PROBLEM
In the review of The Haunting (1999), how many tries did it take the reviewer to watch the whole movie?

Showing posts with label the haunting. Show all posts
Showing posts with label the haunting. Show all posts

Tuesday, April 16, 2019

The Haunting (1999)

The Haunting (1999): 'adapted' by David Self from the novel The Haunting of Hill House by Shirley Jackson; directed by Jan de Bont; starring Liam Neeson (Dr. David Marrow), Catherine Zeta-Jones (Theo), Owen Wilson (Luke Sanderson), and Lili Taylor (Nell): This is either a dazzlingly bad adaptation of a great novel by Shirley Jackson or a dazzlingly bad remake of a great movie directed by Robert Wise. Take your pick! 

It took me three tries over 20 years to watch this whole movie. 

I should have stood in bed.

The weirdest thing about The Haunting is that the casting is pretty much spot on. However, with awful direction, an awful script, and ridiculously ornate set design and visual effects, the casting can't save anything. The Haunting isn't even a fun bad movie. It alternates between tedious and shrill and just plain dumb. 

Changes minor (Dr. John Markway becomes Dr. David Marrow) and major (too many to name) fly by. Some of the changes are so major that one starts to wonder if this movie began life as a script for something else before being retrofitted for The Haunting of Hill House. Maybe a Tim Burton movie about giant fireplaces.

I suppose one shouldn't be surprised that Jan de Bont (of Speed and Twister) wasn't the best choice to direct what should have been a subtle, psychological ghost story. The Haunting stands as a testament that Hollywood can ruin anything. Just give them a chance. And a big budget. Not recommended.

Saturday, June 3, 2017

The Haunting (1963)

RECORDED INFORMATION
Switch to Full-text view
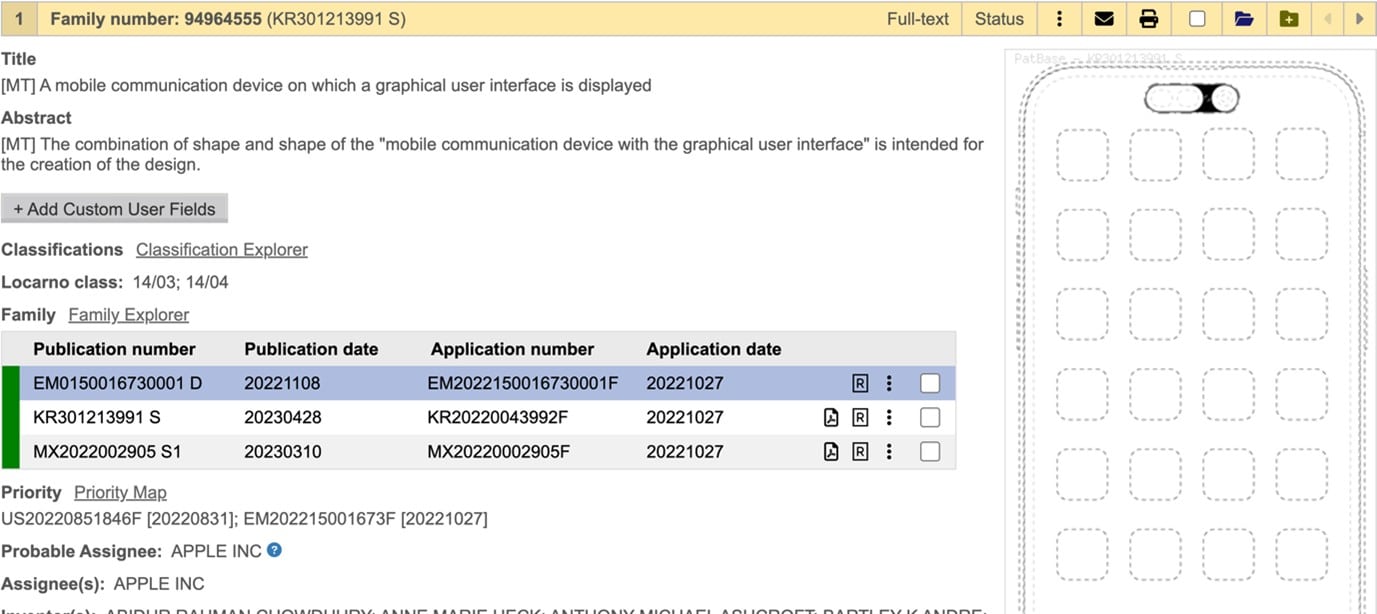Image resolution: width=1377 pixels, height=614 pixels. pyautogui.click(x=917, y=19)
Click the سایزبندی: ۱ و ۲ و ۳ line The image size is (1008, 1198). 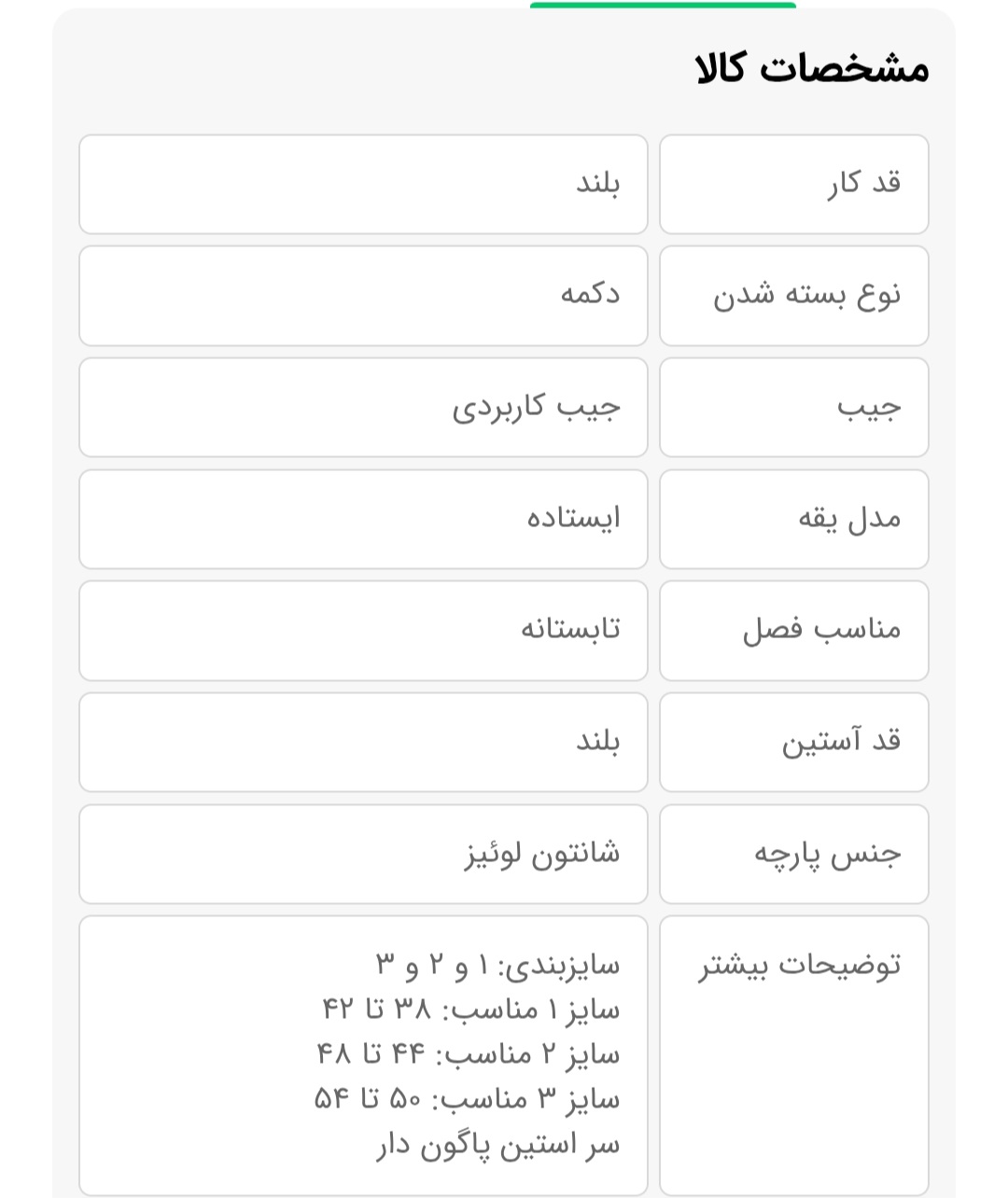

WRITTEN REPLY
Three tries over 20 years.